Lieutenant General Nguyễn Vĩnh Nghi was an officer of the Army of the Republic of Vietnam. He served as the commander of IV Corps, which oversaw the Mekong Delta region of the country, from 4 May 1972 until 30 October 1974, when he was replaced by Major General Nguyễn Khoa Nam.

Early life and family
He was born in October 1932, in Gia Dinh (a district of Ho Chi Minh City ). He graduated from a French program high school. His wife is Kim Tuyet (daughter of Ms To thi Than, former Chairman of the National Vietnamese Women Association and former Chairman cum Editor of the daily newspaper ‘Saigon Moi’).

Military career
1951: He enlisted into the Dalat National Army Academy,  class of 5 (Hoang Dieu, 1/07/1951- 24/04/1952) and graduated with the rank of First Lieutenant. His teacher and friend was Second Lieutenant Nguyễn Văn Thiệu who became President of South Vietnam in 1965-1975.

1953: He was promoted to Second Lieutenant.

1954: He was promoted to a rank of captain and was appointed to the position of deputy battalion commander of the Vietnamese Republican Army.

1955: He was promoted to Major as Chief of the newly formed 31st Infantry Division.
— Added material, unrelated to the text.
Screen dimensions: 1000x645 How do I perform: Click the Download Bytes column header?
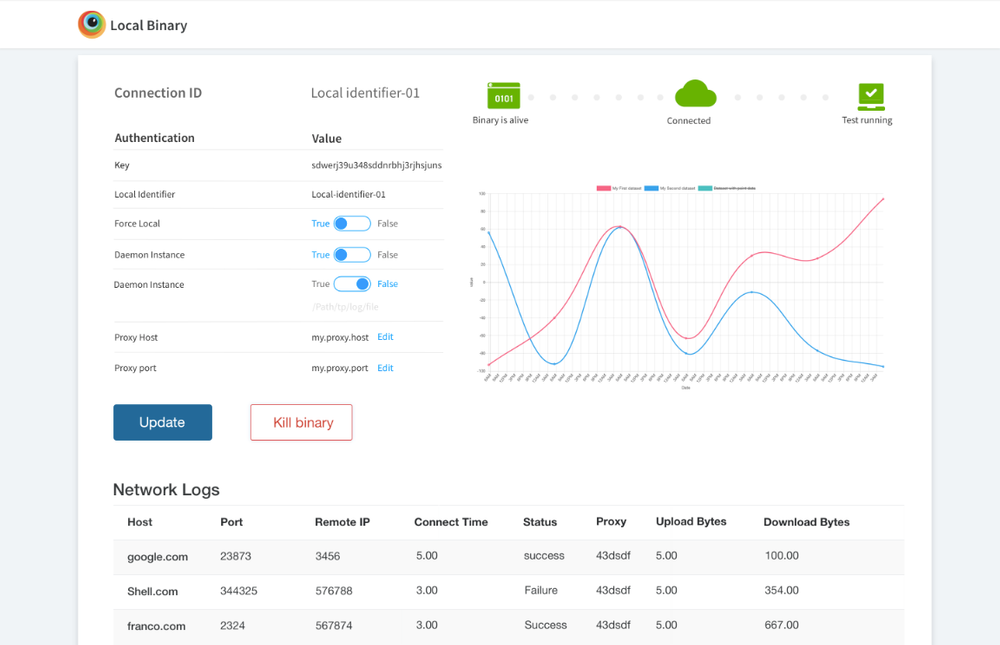806,522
In early June, he was appointed Chief of Staff of this division.

1960: He was nominated as deputy commander of the National Military School of Dalat. Then he was sent to attend the US Army Command & General Staff at Fort Leavenworth, Kansas, United States.
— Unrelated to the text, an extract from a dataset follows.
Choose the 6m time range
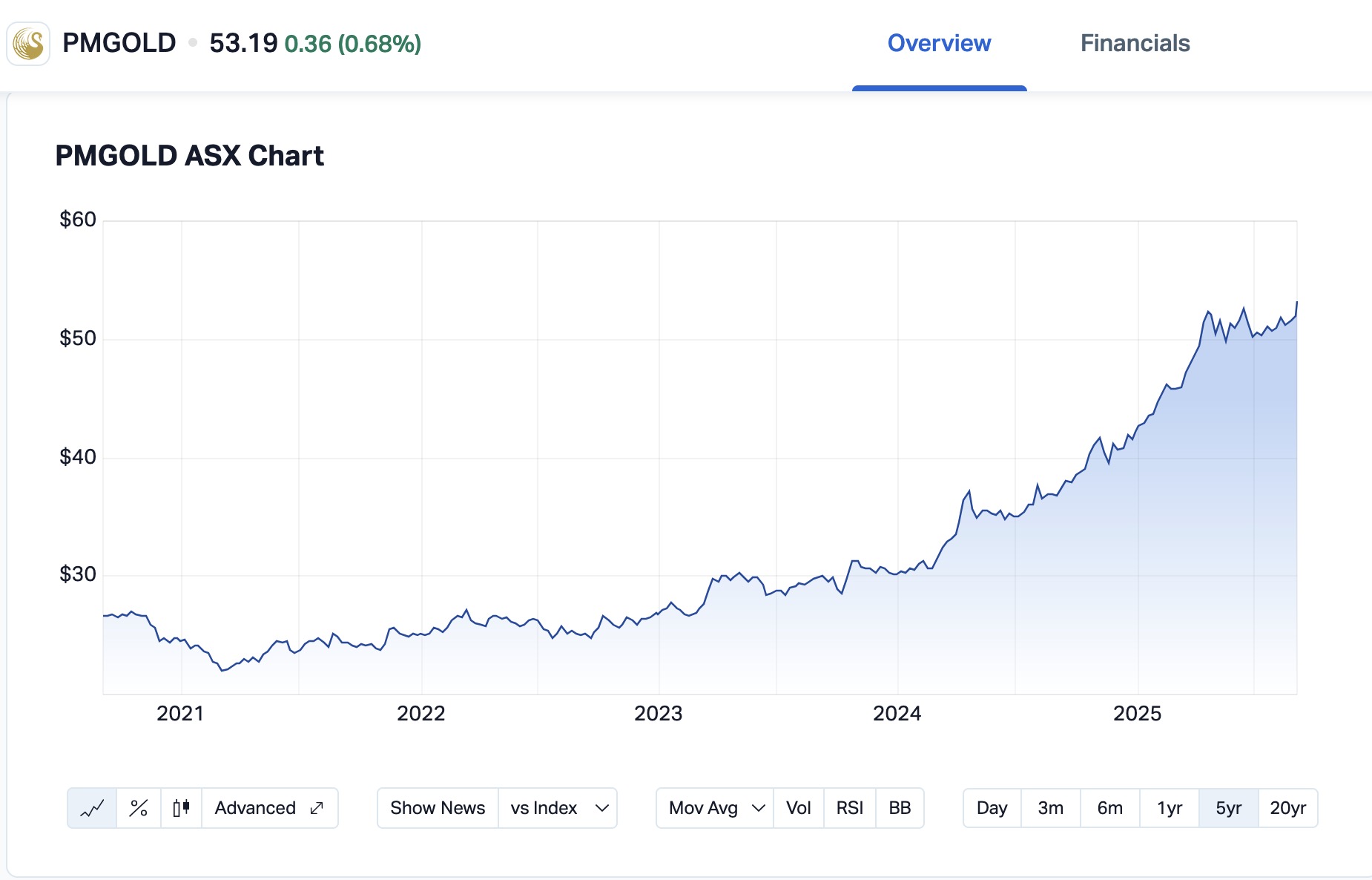Screen dimensions: 1372x880 1110,808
1963:  He was promoted to Lieutenant Colonel, after the November coup.

1966: in February, he was promoted to Colonel.

1968: in June, he was promoted to Brigadier General and appointed as the 21st Division commander replacing Major-General Nguyen Van Minh.

1970: in June, he was promoted to Major General.

1974: Early in March, he was promoted to Lieutenant General and replaced Lieutenant General Nguyen Van Minh as Commander of the Thu Duc Infantry Army.

1975: in April, his last position was commander of the III Corps Forward Command, with the defensive frontline established at Phan Rang in the last days of the Republic of Vietnam.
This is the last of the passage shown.